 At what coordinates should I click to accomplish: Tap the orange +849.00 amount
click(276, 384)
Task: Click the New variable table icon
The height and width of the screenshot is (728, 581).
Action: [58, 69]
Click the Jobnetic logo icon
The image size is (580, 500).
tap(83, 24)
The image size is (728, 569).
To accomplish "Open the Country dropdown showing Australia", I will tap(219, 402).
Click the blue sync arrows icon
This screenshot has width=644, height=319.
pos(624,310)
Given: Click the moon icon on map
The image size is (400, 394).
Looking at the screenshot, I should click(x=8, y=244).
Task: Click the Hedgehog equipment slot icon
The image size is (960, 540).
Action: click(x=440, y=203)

--

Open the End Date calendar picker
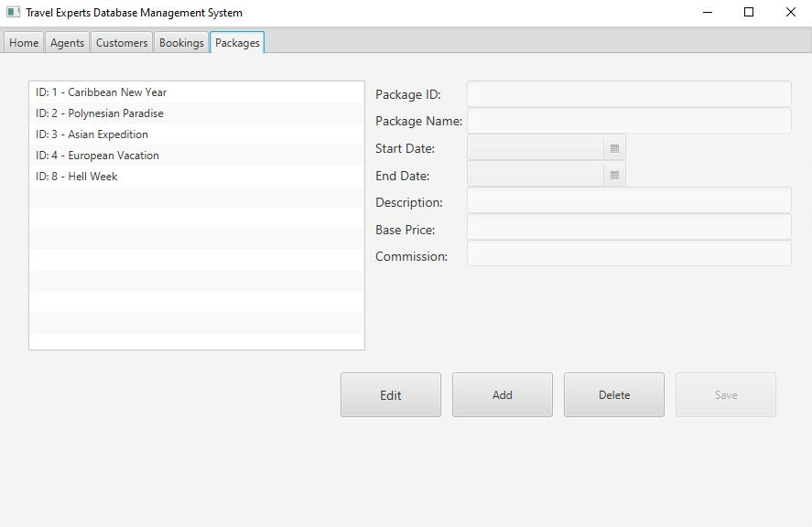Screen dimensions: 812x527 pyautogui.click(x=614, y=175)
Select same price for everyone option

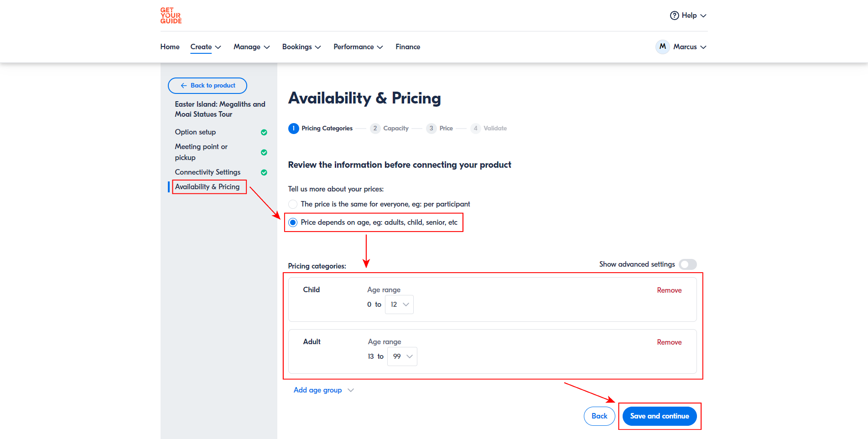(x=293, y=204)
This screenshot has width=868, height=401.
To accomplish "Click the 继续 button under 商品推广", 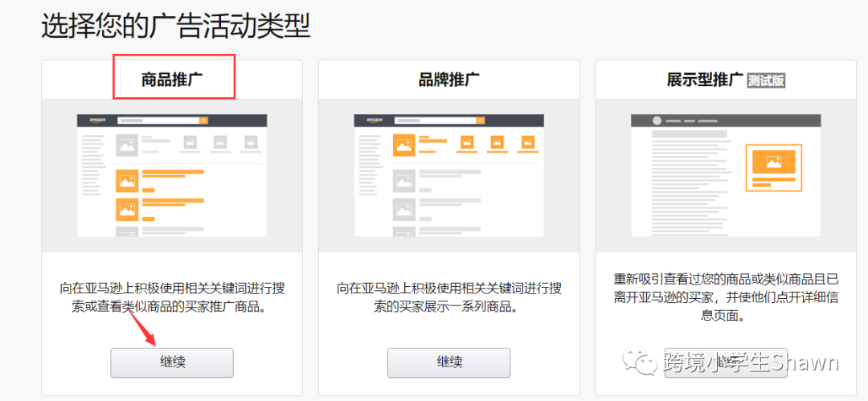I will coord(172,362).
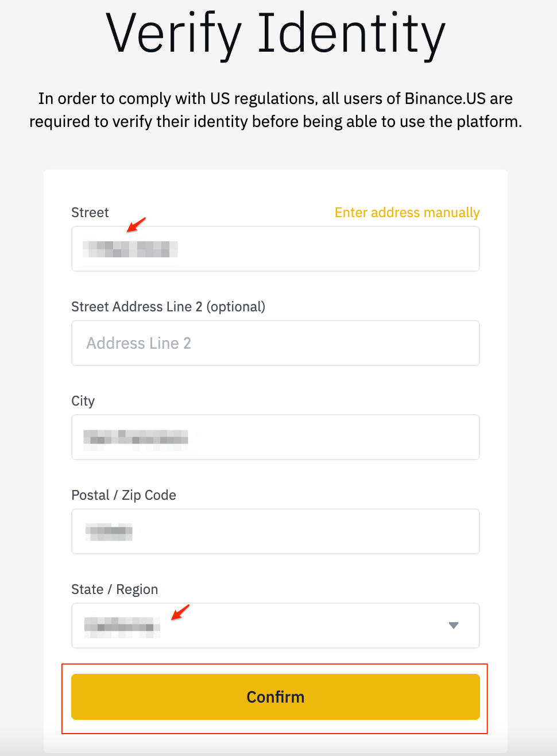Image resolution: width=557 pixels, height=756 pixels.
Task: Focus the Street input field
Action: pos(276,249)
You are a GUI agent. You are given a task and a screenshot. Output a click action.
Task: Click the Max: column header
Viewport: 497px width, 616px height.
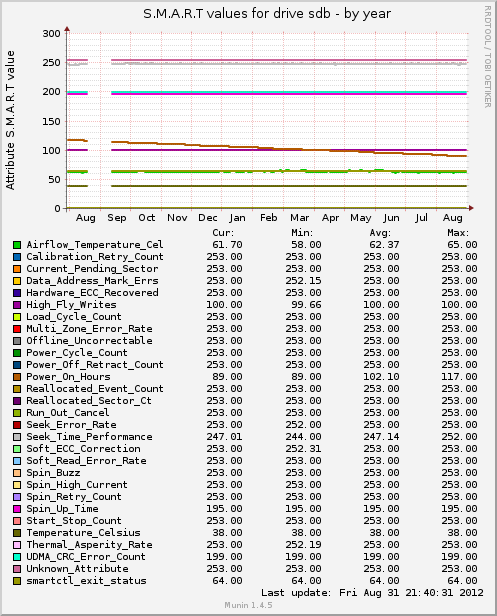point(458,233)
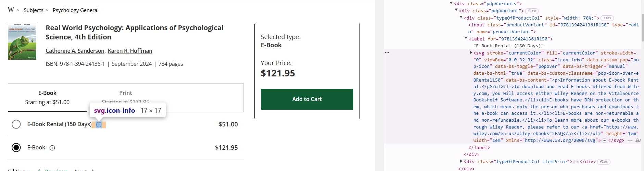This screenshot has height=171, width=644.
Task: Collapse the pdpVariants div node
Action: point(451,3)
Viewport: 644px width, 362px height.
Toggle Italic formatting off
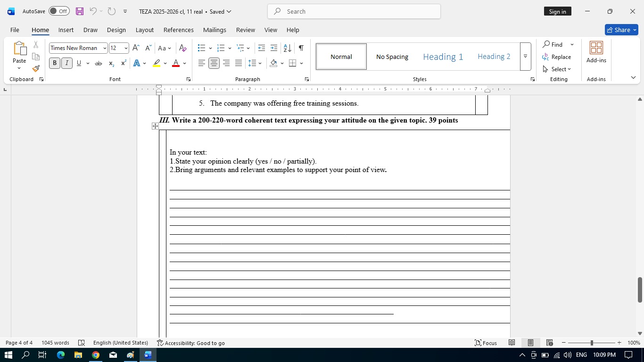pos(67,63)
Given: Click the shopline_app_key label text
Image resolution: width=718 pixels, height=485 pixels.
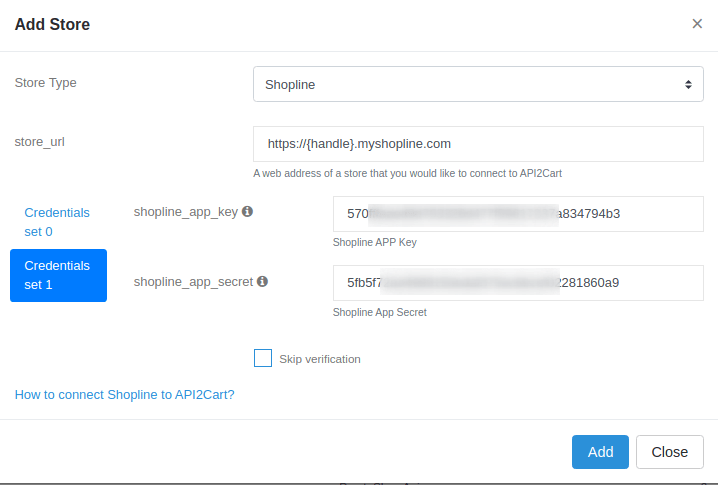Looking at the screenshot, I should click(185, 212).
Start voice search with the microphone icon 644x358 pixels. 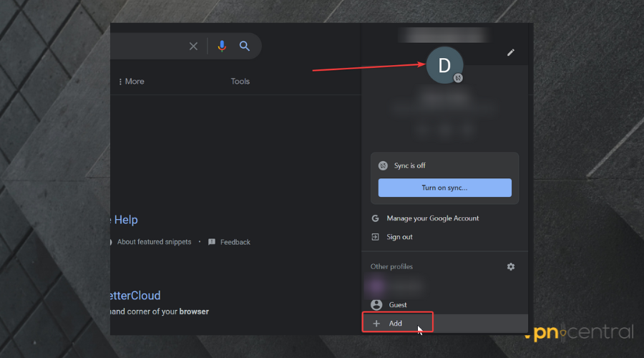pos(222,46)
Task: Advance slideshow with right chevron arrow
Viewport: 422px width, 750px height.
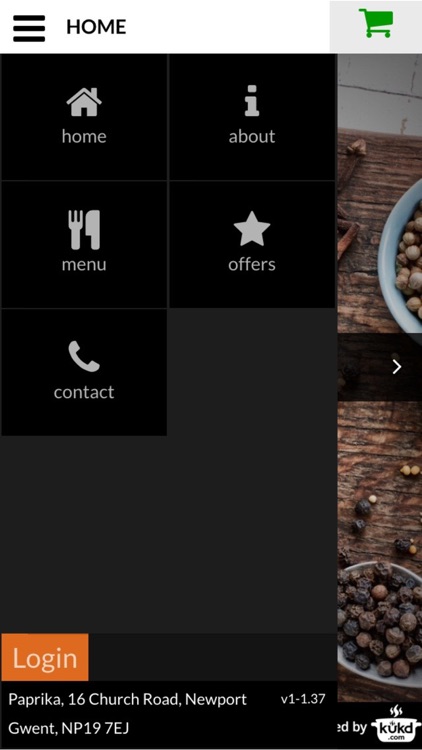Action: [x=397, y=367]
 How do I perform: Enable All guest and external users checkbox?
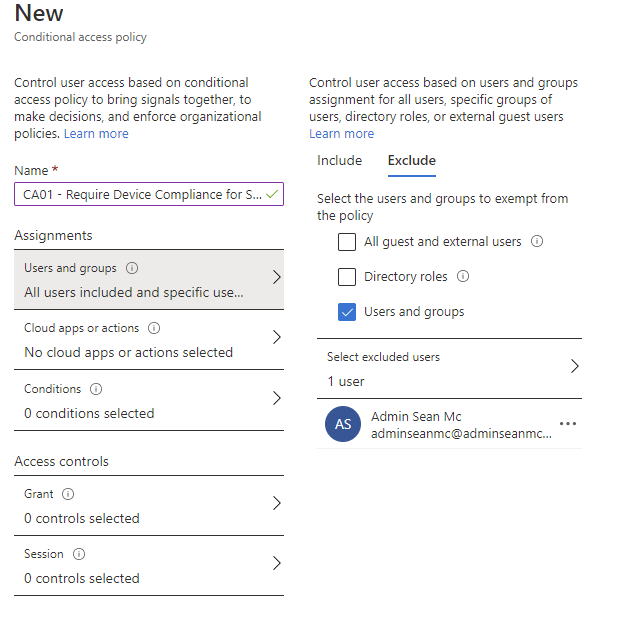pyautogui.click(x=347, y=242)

## Exercise prompt:
Where the listing above has a line with "At what coordinates", start there, and output every line exactly through the line with "Task: Click the New variable table icon", which is also included.

## Task output:
 At what coordinates should I click to accomplish: Tap the orange +849.00 amount
click(276, 384)
Task: Click the New variable table icon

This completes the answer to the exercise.